Oposição de Angola contesta vitória do partido governista nas eleições legislativas

O principal partido de oposição de Angola anunciou nesta terça-feira (30) que vai contestar os resultados das eleições legislativas acirradas que apontam a vitória do partido governista, o que significa um segundo mandato para o presidente João Lourenço.

O Movimento Popular de Libertação de Angola (MPLA), que governa o país desde a independência de Portugal em 1975 - recebeu 51,17% dos votos, segundo os resultados definitivos publicados na segunda-feira, contra 43,95% da União Nacional para a Independência Total de Angola (UNITA).

O partido "não reconhece os resultados" da Comissão Nacional Eleitoral (CNE) e "apresentará um recurso que terá como efeito a suspensão da declaração dos resultados definitivos", afirmou o secretário-geral da UNITA, Álvaro Chikwamanga Daniel, em um vídeo enviado à AFP.

O partido de oposição, liderado por Adalberto Costa Júnior, de 60 anos, afirmou "que não foi informado sobre a decisão" da Comissão de ratificar os resultados provisórios que não recebeu uma "cópia do processo de apuração".

Os candidatos têm 72 horas após o anúncio dos resultados para contestar a apuração no Tribunal Constitucional.

Quatro dos 16 membros da CNE não assinaram os resultados definitivos. A UNITA já havia questionado os resultados preliminares publicados na semana passada que indicavam a vitória do MPLA.

A UNITA, que afirma ter organizado uma apuração paralela, afirma que recebeu mais votos.

Antes das eleições, a oposição e alguns meios de comunicação alertaram para o risco de fraude e os observadores da União Africana e da Comunidade de Desenvolvimento da África Austral expressaram na semana passada sua "preocupação", em particular com as listas eleitorais.
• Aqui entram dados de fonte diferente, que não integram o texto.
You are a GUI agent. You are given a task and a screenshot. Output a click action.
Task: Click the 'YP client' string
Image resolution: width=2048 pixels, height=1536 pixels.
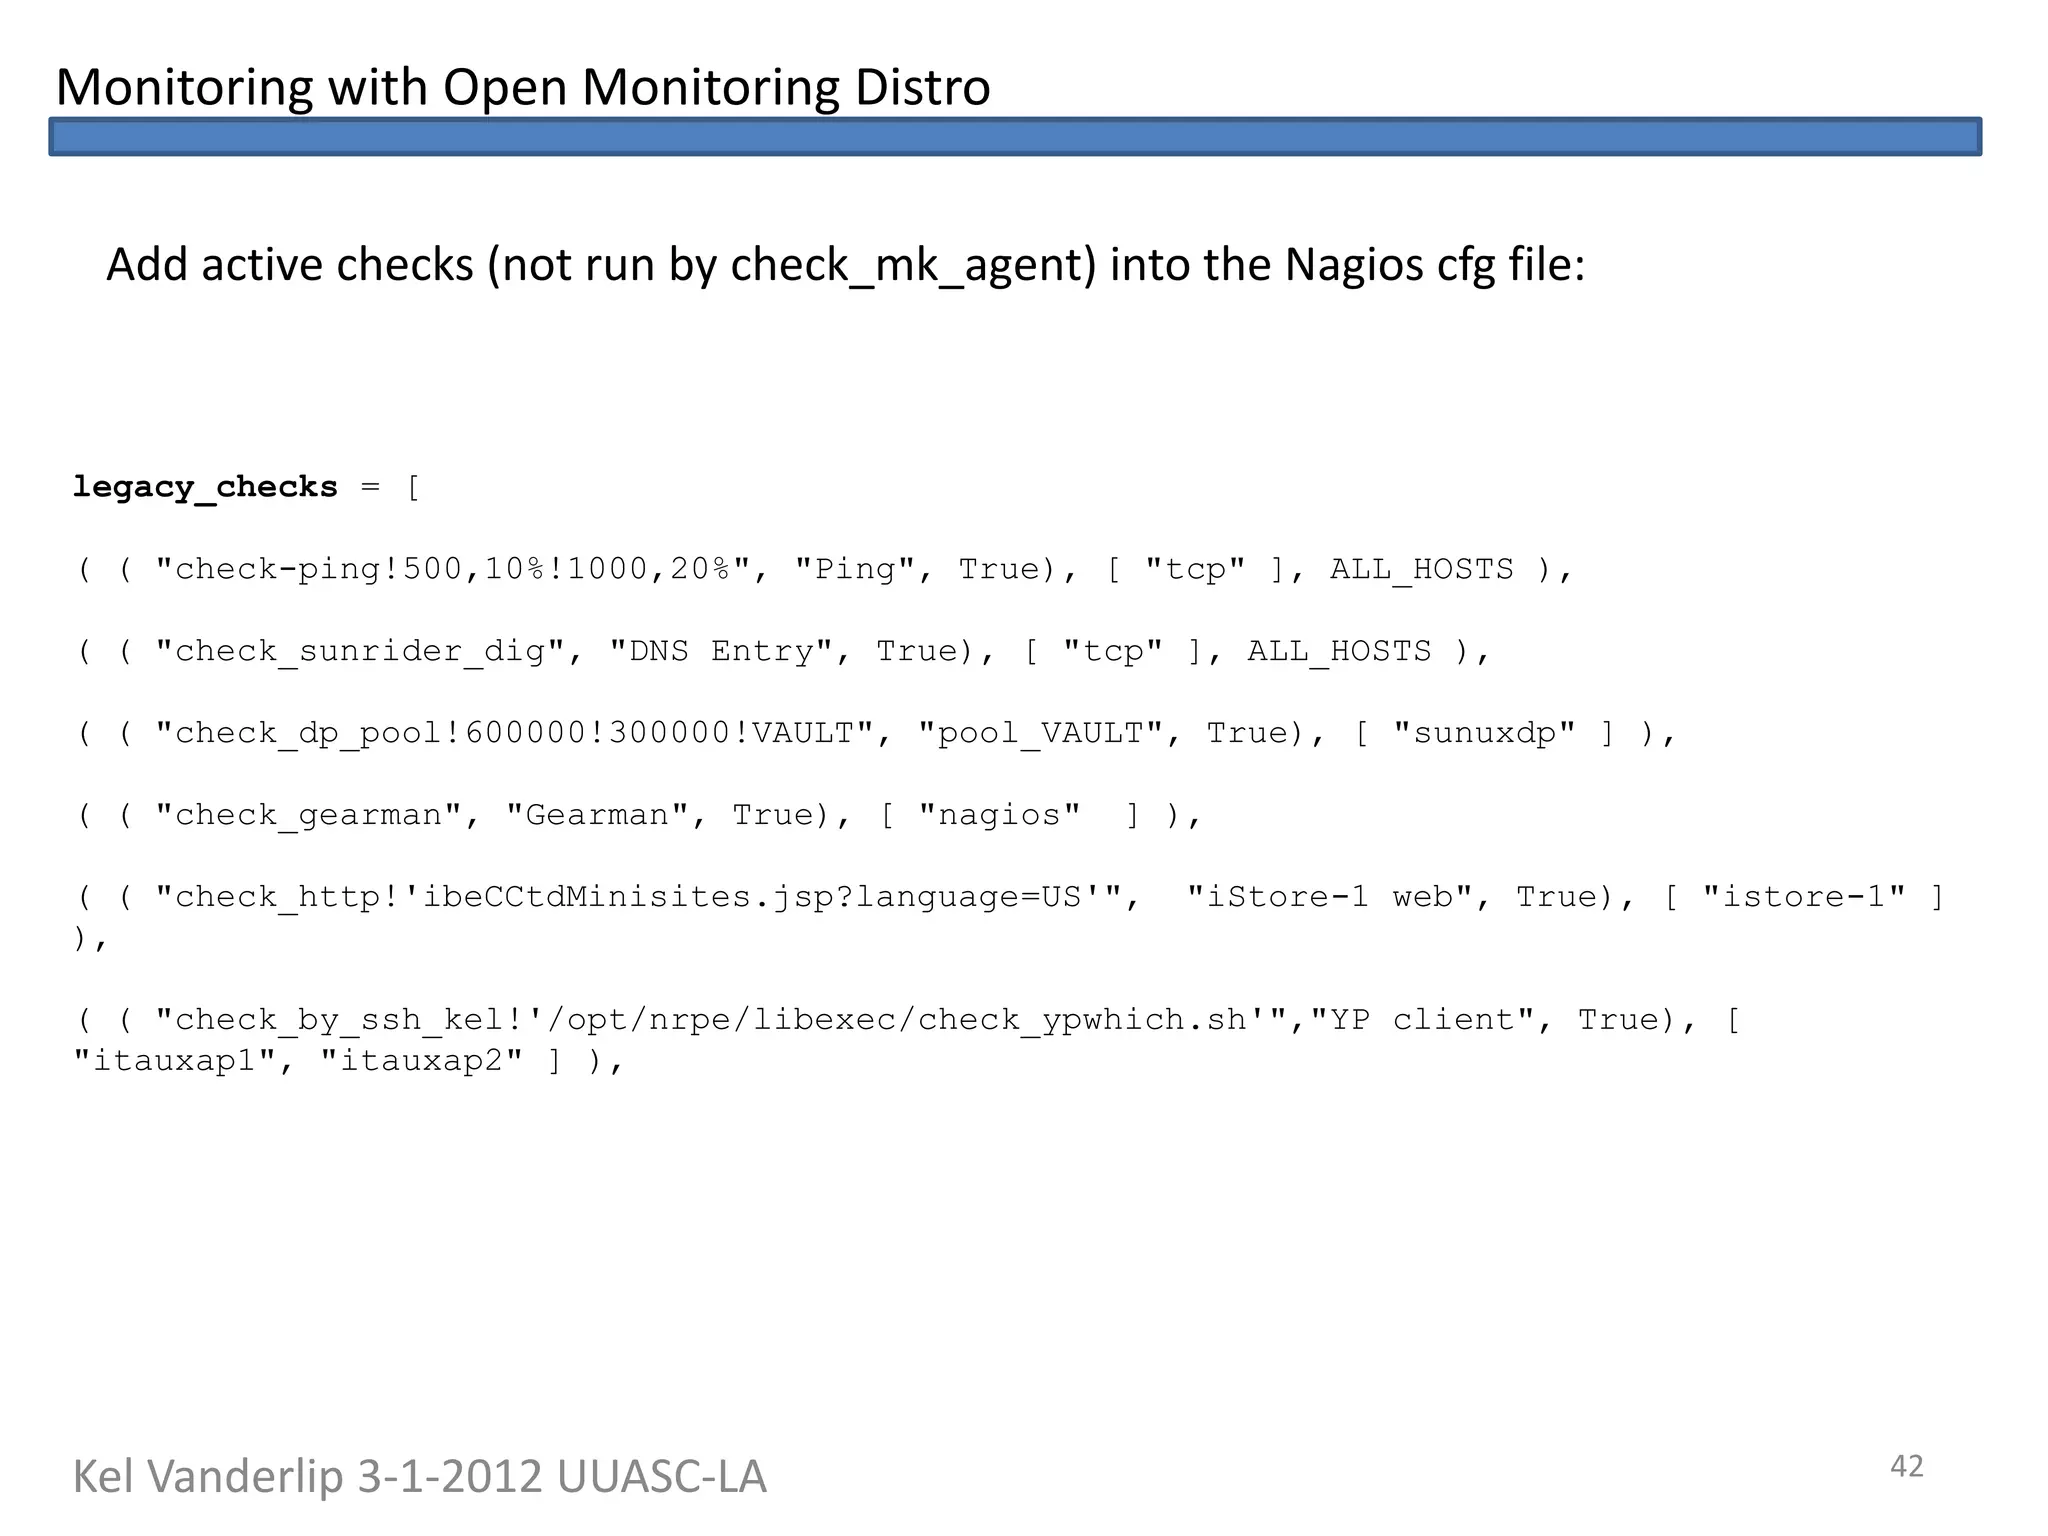point(1422,1020)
Menos da metade das 14,4 milhões de pessoas registradas para votar compareceram às urnas para a eleição que teve a participação de oito partidos.

- "Diálogo" -

"Esta é uma vitória para Angola e o povo angolano", declarou Lourenço na sede de seu partido após o anúncio dos resultados, antes de prometer "diálogo" em seu segundo mandato.

Angola não teme eleição presidencial direta e o líder do partido vencedor das legislativas conquista automaticamente o cargo de chefe de Estado.

O MPLA, que venceu as eleições de 2017 com 61% dos votos, registrou desta vez o seu resultado mais ajustado. Em 2012 o partido recebeu 71,84% dos votos.

O partido conserva a maioria no Parlamento, com 124 cadeiras das 220, mas perdeu a maioria de dois terços que permitia a aprovação de leis sem a necessidade de apoio de outro partido.

A oposição, estimulada por um desejo crescente de mudança em um país rico em recursos naturais, mas que enfrenta graves dificuldades econômicas, está mais forte do que nunca e conquistou 90 cadeiras no Parlamento.

O partido de Adalberto Costa Júnior, de 60 anos, atraiu em particular os jovens, uma parcela crescente do eleitorado, com promessas de reforma, redução da pobreza e medidas anticorrupção.

A geração nascida depois da guerra civil, que terminou em 2002 com um balanço de 500.000 mortes em 27 anos, não sente tanta lealdade ao MPLA como os angolanos mais velhos.

Mais da metade dos 33 milhões de angolanos vivem abaixo da linha da pobreza, segundo o Banco Mundial.